Christmas Day, 2016

I wonder what it was like the next day. We know all about the heavenly pyrotechnics of that Holy Night, the story which is always at the center of Christmas Eve worship: the angels shattering the darkness of the night and filling the silence with their joyful proclamation. “A child is born in Bethlehem which changes everything’ peace is coming to earth because God’s favor has been poured out.” We know all about the shepherds’ reactions to such amazing news: first terrified, then transfixed, then eager to go and seek. We know that fresh from their visit to the manger they “returned glorifying and praising God for all they had heard and seen…” We know all about that; we can recite Luke 2 by heart. But what was it like the next day?

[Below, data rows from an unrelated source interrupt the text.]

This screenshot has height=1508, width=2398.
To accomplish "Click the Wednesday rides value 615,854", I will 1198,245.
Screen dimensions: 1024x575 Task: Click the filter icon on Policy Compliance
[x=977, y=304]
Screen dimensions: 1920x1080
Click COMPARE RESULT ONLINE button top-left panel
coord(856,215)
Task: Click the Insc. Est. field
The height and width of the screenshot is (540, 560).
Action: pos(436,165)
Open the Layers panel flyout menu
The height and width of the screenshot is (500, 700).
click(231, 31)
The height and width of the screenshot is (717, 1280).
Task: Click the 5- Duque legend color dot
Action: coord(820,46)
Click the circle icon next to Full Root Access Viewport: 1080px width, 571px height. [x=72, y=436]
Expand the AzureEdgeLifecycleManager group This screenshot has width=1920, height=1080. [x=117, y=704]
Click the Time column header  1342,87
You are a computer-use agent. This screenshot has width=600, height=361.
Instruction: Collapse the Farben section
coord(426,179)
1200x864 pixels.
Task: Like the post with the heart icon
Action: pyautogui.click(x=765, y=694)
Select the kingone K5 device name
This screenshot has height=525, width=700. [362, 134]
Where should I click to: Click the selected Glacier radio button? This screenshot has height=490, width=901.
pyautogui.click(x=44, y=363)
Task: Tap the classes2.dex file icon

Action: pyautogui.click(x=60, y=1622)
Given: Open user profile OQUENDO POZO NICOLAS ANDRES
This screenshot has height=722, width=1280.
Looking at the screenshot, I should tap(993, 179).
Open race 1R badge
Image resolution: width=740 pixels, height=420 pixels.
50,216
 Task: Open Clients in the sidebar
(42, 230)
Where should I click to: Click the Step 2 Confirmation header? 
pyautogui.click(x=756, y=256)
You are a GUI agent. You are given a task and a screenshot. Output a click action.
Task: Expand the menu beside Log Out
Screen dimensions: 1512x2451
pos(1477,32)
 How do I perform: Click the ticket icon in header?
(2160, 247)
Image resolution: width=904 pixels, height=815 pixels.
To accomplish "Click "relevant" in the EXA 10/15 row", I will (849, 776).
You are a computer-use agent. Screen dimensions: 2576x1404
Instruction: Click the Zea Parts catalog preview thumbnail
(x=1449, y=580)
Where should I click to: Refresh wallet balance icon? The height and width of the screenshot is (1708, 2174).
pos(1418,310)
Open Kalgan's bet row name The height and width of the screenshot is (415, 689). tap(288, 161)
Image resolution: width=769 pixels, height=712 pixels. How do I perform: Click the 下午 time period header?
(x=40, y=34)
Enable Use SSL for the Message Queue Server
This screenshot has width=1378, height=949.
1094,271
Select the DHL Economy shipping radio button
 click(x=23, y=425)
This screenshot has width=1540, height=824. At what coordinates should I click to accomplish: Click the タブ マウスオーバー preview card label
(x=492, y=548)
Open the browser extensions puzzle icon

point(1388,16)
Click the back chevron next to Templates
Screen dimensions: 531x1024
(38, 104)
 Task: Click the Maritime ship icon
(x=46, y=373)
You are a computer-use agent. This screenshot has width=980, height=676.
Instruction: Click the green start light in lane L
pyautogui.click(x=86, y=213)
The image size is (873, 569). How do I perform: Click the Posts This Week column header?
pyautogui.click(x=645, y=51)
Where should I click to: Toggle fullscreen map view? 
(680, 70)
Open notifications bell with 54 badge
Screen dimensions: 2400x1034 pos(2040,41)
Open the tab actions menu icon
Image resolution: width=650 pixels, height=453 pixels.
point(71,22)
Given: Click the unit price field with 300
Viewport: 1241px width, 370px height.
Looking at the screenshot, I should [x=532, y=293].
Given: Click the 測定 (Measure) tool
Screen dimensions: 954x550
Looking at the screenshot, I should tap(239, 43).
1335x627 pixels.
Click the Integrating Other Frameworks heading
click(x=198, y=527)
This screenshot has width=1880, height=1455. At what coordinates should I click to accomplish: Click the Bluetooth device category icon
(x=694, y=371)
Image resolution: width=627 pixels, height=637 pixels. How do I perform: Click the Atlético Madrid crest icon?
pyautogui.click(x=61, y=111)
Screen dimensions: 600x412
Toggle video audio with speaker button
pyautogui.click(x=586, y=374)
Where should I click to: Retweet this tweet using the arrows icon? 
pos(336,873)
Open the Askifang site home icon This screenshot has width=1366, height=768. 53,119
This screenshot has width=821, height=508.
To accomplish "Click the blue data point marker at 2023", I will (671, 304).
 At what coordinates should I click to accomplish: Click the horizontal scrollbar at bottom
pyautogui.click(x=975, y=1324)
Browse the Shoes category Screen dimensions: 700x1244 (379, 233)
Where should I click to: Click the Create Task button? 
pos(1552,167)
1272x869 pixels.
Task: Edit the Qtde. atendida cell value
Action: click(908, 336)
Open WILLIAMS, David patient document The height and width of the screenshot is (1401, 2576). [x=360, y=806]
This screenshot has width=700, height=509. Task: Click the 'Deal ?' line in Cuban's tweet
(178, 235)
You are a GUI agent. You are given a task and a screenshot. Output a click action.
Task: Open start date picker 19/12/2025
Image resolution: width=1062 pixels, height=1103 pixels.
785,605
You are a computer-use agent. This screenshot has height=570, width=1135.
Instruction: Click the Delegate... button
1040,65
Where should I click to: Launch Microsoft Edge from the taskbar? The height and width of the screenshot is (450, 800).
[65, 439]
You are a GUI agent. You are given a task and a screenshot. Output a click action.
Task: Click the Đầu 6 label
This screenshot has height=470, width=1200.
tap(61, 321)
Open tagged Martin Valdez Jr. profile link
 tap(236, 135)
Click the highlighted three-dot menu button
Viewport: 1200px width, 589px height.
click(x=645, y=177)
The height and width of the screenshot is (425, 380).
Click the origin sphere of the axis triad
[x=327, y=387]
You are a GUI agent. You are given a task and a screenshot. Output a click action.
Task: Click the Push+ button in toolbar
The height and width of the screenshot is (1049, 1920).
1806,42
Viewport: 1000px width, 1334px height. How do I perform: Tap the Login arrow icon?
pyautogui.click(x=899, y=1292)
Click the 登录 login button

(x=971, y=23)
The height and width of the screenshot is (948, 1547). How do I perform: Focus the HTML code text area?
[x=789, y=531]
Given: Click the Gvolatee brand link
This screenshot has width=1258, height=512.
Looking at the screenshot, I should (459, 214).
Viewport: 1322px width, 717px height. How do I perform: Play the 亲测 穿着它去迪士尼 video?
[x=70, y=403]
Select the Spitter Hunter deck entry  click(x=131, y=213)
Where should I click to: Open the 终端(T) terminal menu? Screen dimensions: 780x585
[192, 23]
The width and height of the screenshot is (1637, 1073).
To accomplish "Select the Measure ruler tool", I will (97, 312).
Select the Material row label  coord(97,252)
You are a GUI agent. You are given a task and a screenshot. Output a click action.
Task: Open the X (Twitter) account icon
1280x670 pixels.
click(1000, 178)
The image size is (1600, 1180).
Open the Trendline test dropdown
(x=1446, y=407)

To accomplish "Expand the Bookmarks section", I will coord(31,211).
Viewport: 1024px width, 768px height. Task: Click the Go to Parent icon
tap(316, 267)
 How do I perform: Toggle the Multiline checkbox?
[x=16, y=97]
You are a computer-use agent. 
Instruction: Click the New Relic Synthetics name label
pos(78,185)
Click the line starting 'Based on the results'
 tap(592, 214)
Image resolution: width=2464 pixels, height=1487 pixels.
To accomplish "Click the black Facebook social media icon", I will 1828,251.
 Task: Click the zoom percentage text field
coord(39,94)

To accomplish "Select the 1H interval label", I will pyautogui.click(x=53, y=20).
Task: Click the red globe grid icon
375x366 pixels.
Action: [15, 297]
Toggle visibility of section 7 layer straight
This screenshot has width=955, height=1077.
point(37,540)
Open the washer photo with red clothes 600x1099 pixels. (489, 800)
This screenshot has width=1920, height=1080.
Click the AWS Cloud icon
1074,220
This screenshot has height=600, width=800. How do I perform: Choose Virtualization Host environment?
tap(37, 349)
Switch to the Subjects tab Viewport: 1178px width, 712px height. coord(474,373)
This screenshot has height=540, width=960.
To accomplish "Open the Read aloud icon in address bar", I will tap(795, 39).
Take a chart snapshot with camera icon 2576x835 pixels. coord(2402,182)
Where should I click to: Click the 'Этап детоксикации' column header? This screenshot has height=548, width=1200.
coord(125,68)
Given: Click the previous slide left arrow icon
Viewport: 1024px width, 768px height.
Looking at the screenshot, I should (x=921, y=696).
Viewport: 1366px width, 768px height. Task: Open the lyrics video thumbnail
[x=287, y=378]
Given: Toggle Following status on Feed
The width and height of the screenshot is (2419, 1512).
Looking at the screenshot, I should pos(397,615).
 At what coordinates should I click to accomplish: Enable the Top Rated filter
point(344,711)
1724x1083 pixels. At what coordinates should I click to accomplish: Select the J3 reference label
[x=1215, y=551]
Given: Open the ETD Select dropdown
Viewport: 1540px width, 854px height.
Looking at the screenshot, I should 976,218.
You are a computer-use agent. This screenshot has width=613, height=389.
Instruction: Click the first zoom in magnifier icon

The sun came up as it had every other day. Their sheep still wandered over the hillside in search of a little greenery. Across the valley they could still see Roman soldiers keeping the peace in town. Heading out for another day on the job, their nostrils must have flared with the familiar, hot smell of dust and manure they knew so well. The world did not look very different after their holy night.

I wonder if they wiped their eyes and asked, “Was it all a dream?” Did they awaken, like a drunk from a bender, unsure exactly what had happened the night before, doubting their memories? After all the hype, did they feel slightly deflated by the realization that life continued pretty much as it always had?

Perhaps we and the shepherds have something in common. Though we observe the Nativity of our Lord this morning, it was last night when the walls echoed with celebration: We sang the great Christmas hymns. The trumpets blared the exhilaration of Christ come down. Our hearts were warmed by candles reverently piercing darkness in hope. It is hard for it not to feel a little anticlimactic isn’t it? More than that, perhaps we wonder what difference it makes that Christmas has come.

I graduated from FurmanUniversity. Many say that Furman now has one of the most beautiful campuses in the country—but it was not always so. My Dad, who was on the faculty when Furman began to build its present campus, likes to tell about the day they began construction. He and the president and few other dignitaries stood in field amid the scrub pines of upstate South Carolinaand turned the first shovel. The next day that field looked pretty much the same; that small action did little to transform the landscape. There was still a lot of work to be done, but that first turning was a powerful symbol that there would be no turning back. One shovel full of dirt signified a commitment to transform that land into a beautiful university.

On this Christmas Day there is still a lot of work to be done before the promise of the Christ child is fully realized. We are far from peace on earth. The world may not look so very different than it did 2000 years ago, but something has changed. That holy birth was God’s proclamation that there will be no turning back. In a birth as ordinary as that first turning of the soil in SC, we see God’s commitment to make this world bloom with righteousness, not by standing far off, but by coming among us—Emmanuel, God with us.

The day after Christmas Eve is not anticlimactic; it is simply the next day in our journey toward a hope which God has guaranteed will come in the fullness of time. In Jesus, God has made a promise to be with us amid all the challenges we face. That is worth celebrating. Like the shepherds, let us leave this place “praising God for all we have heard and seen.” God has made us a promise and its fulfillment is sure.